A new streaming technology, Hyperplane, allows traditional games to be broadcast in 3D to virtual arenas, where VR users can watch traditional matches play out around them in 3D, as if they were really there.
Hyperplane was founded by an ex-Oculus and an ex-Google employee, with Y Combinator providing funding as part of its latest W21 batch.
The technology is a proprietary 3D live streaming pipeline, which includes a custom file format, a player and recording software. The developers compared it to a 2D livestream running through OBS, but for 3D broadcasts. This allows VR users to watch a game in its native virtual environment from multiple angles. It is similar to watching a football match at an arena, but with video games and in VR. A couple years ago Vreal raised big money for a similar idea that was tied to tethered PC VR headsets and a handful of games before the startup ran out of cash in 2019. Hyperplane is banking on the idea that now the timing is right, with the growing popularity of standalone VR systems like Oculus Quest, for live-streaming technology that can show any 3D game on any Internet-connected device.
— Hyperplane (@hyperplanelive) February 26, 2021
Hyperplane is designed for livestreams, however you can check out this pre-recorded demo of a Super Smash Bros Melee match as an example of what the technology can do. The demo can be opened in any VR headset using WebXR, allowing you to spectate the game from within VR as if you’re actually in the environment. Do remember it’s an early look at the tech – rendering is incomplete and so characters appear as ghostly silhouettes and there wasn’t any sound when we tried it.

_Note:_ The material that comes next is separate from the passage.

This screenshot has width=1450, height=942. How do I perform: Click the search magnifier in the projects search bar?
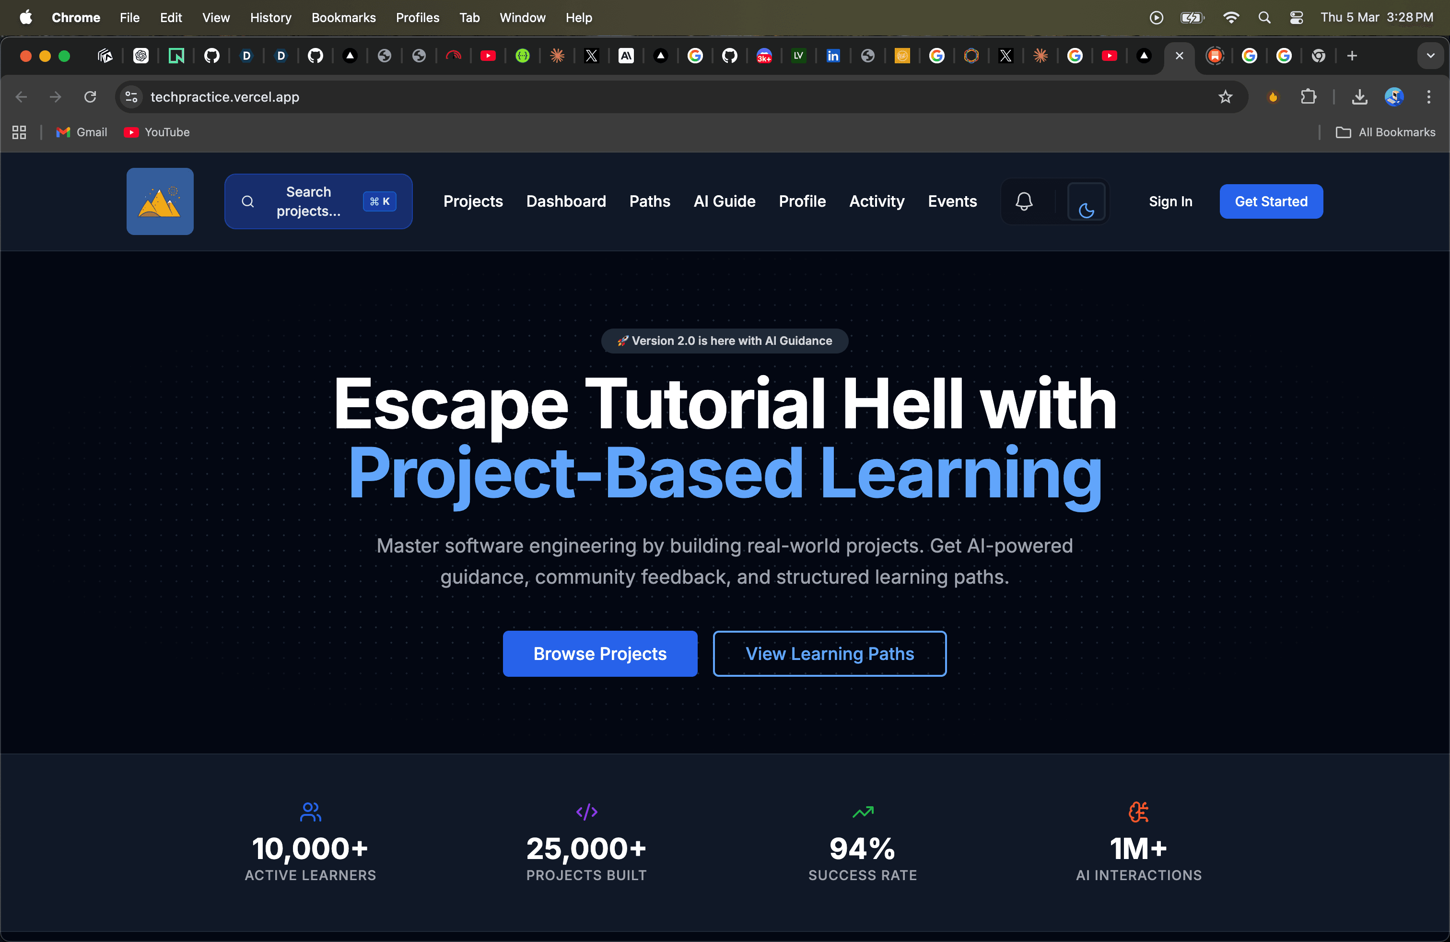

Being broadcast in 3D allows you to move around the action and view everything from different angles. This is in stark contrast to many other 2D livestreams in VR, such as NBA matches in Oculus Venues, which are broadcast onto a large screen in a virtual environment.
It’s still a work in progress, as pictured in the screenshot above, but it does give a sense of where it’s headed. Eventually, you can imagine how multiple people could all watch a live esports match in 3D using VR, with multiple viewing angles and full effects and textures from the game.
For now, support will be limited to traditional, non-VR games. However, Hyperplane told UploadVR that there are plans to eventually support VR games as well, citing Ironlights and Swords of Gurrah as the type of VR game that would work well with the 3D viewing environment.
The focus is on hosting Super Smash Bros tournaments for now, with intent to support other fighting games and MOBAs later in the year. It’s currently in closed alpha and the developers say there’s another 2 months worth of development before any public release.